If Dad catches you, he's gonna kill you.

Dad's not gonna catch me.

I don't get it.

What do you see in that guy?

Bye, babe!

You mean, other than the fact

that he's good-looking, sweet...

sensitive, romantic, funny

and ridiculously athletic?

- Dad's coming, and he's mad.

- At who?

- Tom.

- Tom!

- What? - If you're smart enough

to hack into the school Web site...

then you are smart enough to pass math.

Do you think Bethany got accepted to Michigan

by screwing around all the time?

Of course not.

She got in 'cause she's perfect.

No. Your sister worked her tail off,

and that's exactly what I expect from you.

Yeah. You're right, Dad.

I-I-I don't deserve a family vacation.

I should stay home tomorrow, learn my lesson.

Oh, no, no. I am not

taking that bait, kiddo.

This isn't you. The bad attitude, the grades.

What is going on?


I blame all this

for coming between this right here.

Some good old-fashioned no-tech--

family togetherness is exactly what we need.

So get some sleep.

We're hitting the road at sunup.

Oh, and you guys too.

Hannah. Please, next time,

you ride the hump, okay?

I barf in the middle. Remember?

And that's the farm report.

In other news, it looks like...

there will be more than just fireworks

in the sky tonight...

as an unexpected meteor shower adds a little

excitement to our area this holiday weekend.
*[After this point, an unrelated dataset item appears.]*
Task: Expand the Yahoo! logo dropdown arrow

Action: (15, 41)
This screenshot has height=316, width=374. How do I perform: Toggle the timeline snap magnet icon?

- Very exciting. We're in for a little bit

of a show. - That'll be beautiful, guys.

Better wear hats tonight.

We don't want our heads catching on fire.

- Hey.

- Your boy toy is a complete idiot.

Ricky is not a boy toy.

We're in a mature, loving relationship.

Why don't we talk in a few years

when you have a clue what dating's all about?

- Like Ricky has a clue? - One more word

about Ricky, and I swear to God I'll kill you.

Okay. That is enough.

Knock it off, you guys.

We're almost there.

And there's the pool. See ya!

We beat Uncle Nate! Yeah!

I got it, Tom. Don't worry.

- Nice, huh?

- Great, yes. I'll grab that.

I hope there was a discount for booking us

into the most boring spot in the whole country.

We're only a stone's throw away from

at least a half dozen top-notch fishing lakes.

Are we near a time machine so we can go back

Hey, I bought us all new Sidestab reels.

Anti-Reverse technology.


So lame.

Nice landing, Nate.

Told you I could fishtail this thing.

Nice try, Nate, but you just missed my kids.

But he did almost give

your mother a heart attack.

- Again.

- Nana!

- Hi, Mom.

- Hi, darling.

- Nana!

- Yes, sweetheart!

- I got you a little treat.

- You did?

Yes, I did. Here we go.

Thank you.

- It's so good to see you.

I missed you. - Hey. We're here.

Well, one of the Pearson brothers

came to party.

- Are those even legal here?

- No.

Here! Come on, Stu! Let's get him!

- Nate, stop it! I'll tell Mom.

- Tickle him! Tickle your uncle!

- Spin him faster, Nate!

- Get his shirt off!


Stuey's crying for Mommy!

Twins, in here.

- Hey, guys.

- Put my bags on the bed.

Sir, yes, sir.

- Trying to be a wise guy?

- No. No. Definitely not. Don't provoke him.

Good. Now, get these out of here.

Wait a minute.

Why do you get the best room?

I was here first.

- I'm here now.

- I'm older.

And I'm bigger.

Did you... grow since Christmas?

without even having to jump.

How's Mathletes?

I don't do Mathletes anymore.

- You tired of getting beat up?

- Tom!

Get down here and help us unload! Now!

Close my door on the way out.

- Surprise, surprise, princess.

- Ricky, what are you doing here?

I'm just stopping by for the afternoon...

or maybe the night.

- What's that?

- What's what?

- Ricky!

- Hey!

- Watch out for the car.

- I can't believe you're here.

Well, you're my girl friend now...

so there's nothing I wouldn't do for you.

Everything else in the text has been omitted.